Medical supplies were scarce and costly, and Neblett carried the only medicine known to exist within hundreds of miles in his saddle bags; calomel and quinine. He had no anesthesia, not even chloroform. Patients often could not be carried, and he made many house calls, travelling the country on horseback. His most frequent foes besides ignorance and superstition were infection and Malaria. One of the more interesting superstitions he ran into was the use of a native root called the Mandenke, or May Apple root. Its root grew into a shape not unlike a man, and it had a fork which looked like legs. Users believed that they should take a part of the root from the corresponding part of their own body which was ailing, and make a tea from it and consume it.
Dr. Neblett was elected into the Texas Legislature in 1855. Neblett helped to bring St. Paul’s Episcopal College to Anderson in 1861. Dr. Neblett was active serving his community until 1970, and died in 1871. The U. S. Government placed a marker on his grave at the Orphan’s Lodge Cemetery recognizing his bravery in the War of 1812.

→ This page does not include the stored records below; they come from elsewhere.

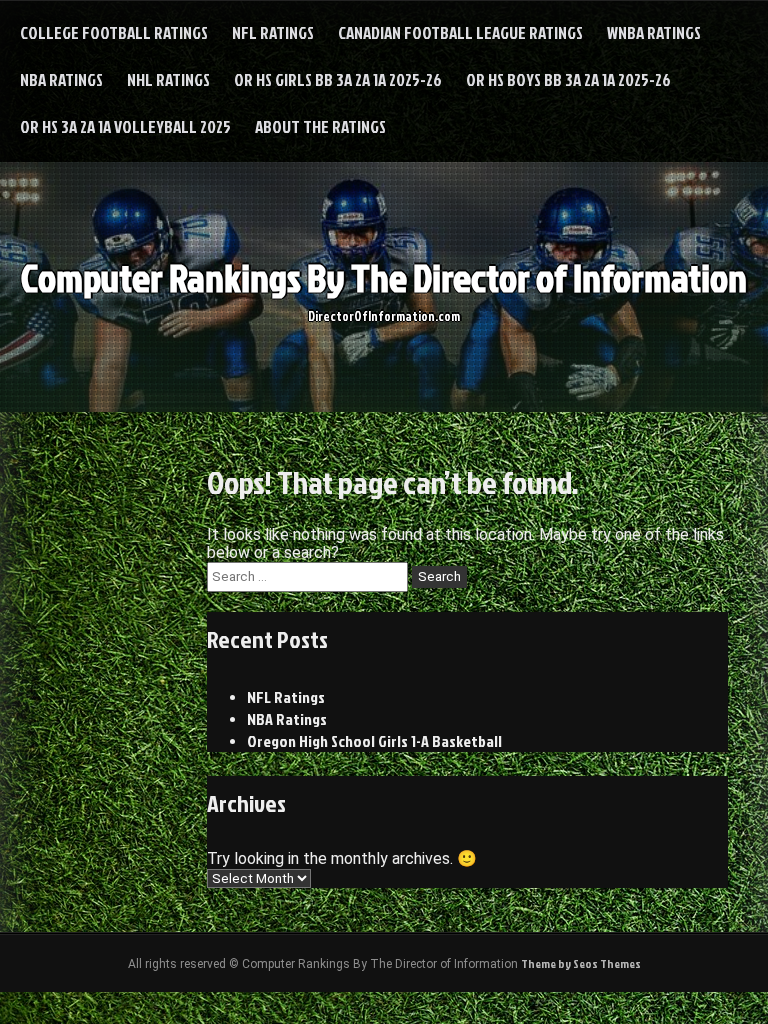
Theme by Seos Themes (581, 963)
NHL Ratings (168, 79)
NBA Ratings (61, 79)
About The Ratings (320, 126)
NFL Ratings (273, 32)
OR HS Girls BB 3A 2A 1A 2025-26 (338, 79)
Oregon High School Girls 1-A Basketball (374, 741)
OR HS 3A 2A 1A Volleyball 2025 (125, 126)
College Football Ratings (114, 32)
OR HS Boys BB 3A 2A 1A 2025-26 (568, 79)
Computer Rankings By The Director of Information (384, 277)
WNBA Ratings (654, 32)
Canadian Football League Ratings (460, 32)
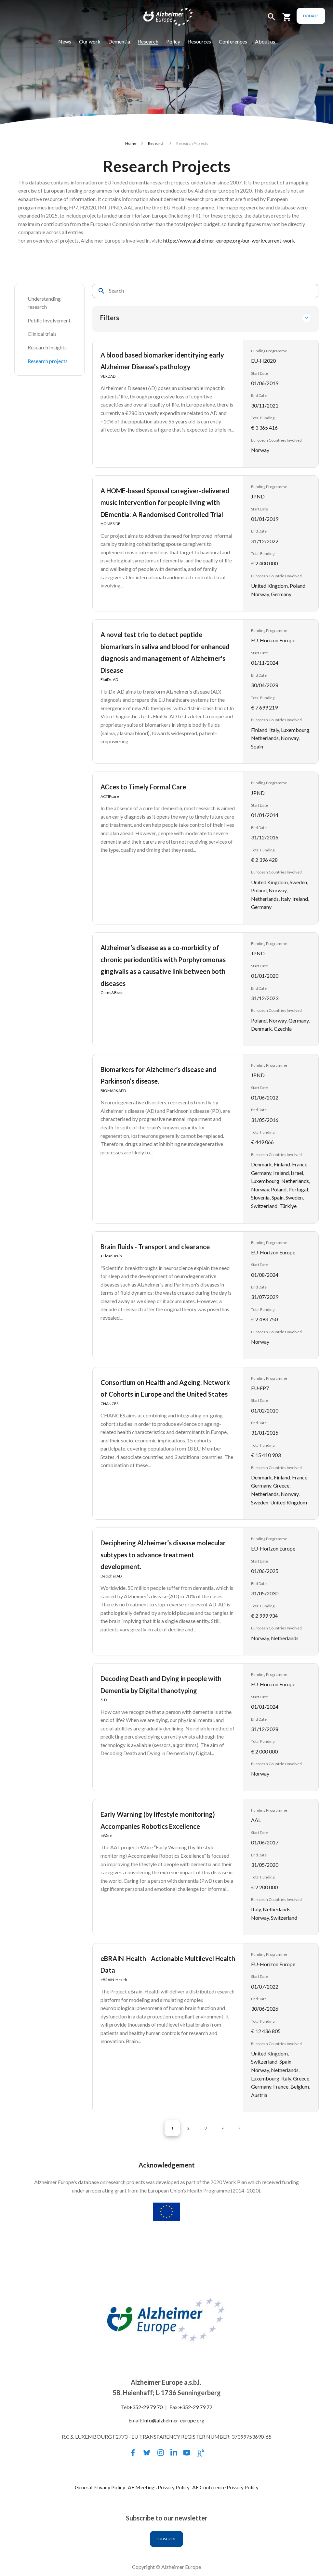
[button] (271, 20)
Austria (259, 2095)
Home (130, 143)
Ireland (300, 899)
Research (148, 41)
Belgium (299, 2086)
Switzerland (264, 1206)
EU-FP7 (260, 1388)
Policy (173, 41)
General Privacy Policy (100, 2487)
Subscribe (166, 2538)
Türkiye (288, 1206)
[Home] (163, 18)
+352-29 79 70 (146, 2407)
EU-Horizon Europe (273, 640)
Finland (259, 730)
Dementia (119, 41)
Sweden (298, 882)
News (64, 41)
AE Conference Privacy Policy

David Catchings Dickson. D. C. Dickson was another early doctor from Anderson that fell into a leadership role in Texas very quickly. After his first wife died in Mississippi, he married her younger sister and came to Texas in 1841. Dickson was the first doctor to open a practice in Alta Mira, a village west of present day Anderson. He was soon elected as the Justice of the Peace. He helped to found the Orphan’s Friend Masonic Lodge in Anderson. He was elected as a Representative to the State Legislature in 1846, where he served four terms. In 1851, he was elected the Speaker of the House. In 1853 he was elected as Lieutenant Governor. In 1855 he became snared in a political strategy that backfired when he announced his candidacy for the office of Governor, challenging then Governor Pease. Pease replaced him on his ticket and he then was defeated.
D. C. Dickson represented Grimes County in the Texas State Senate during the Civil War. Perhaps his most heroic challenge was while working for the Texas Prison system. After the war, he was appointed as the financial agent of the Huntsville Penitentiary. When the Yellow Fever epidemic broke out in 1867, he stayed at his post and provided essential care to the guards and inmates during this deadly time. His own son died during epidemic, but he was credited with continuing his fight against the disease, which raged in the unhealthy environment inside the walls. He served out his remaining years assisting his brother Lawrence here in Grimes County as Deputy Clerk. He died in 1880.
Most of this was taken from Blair’s History of Grimes County, pub 1930, and The Medicine Man in Texas, 1930.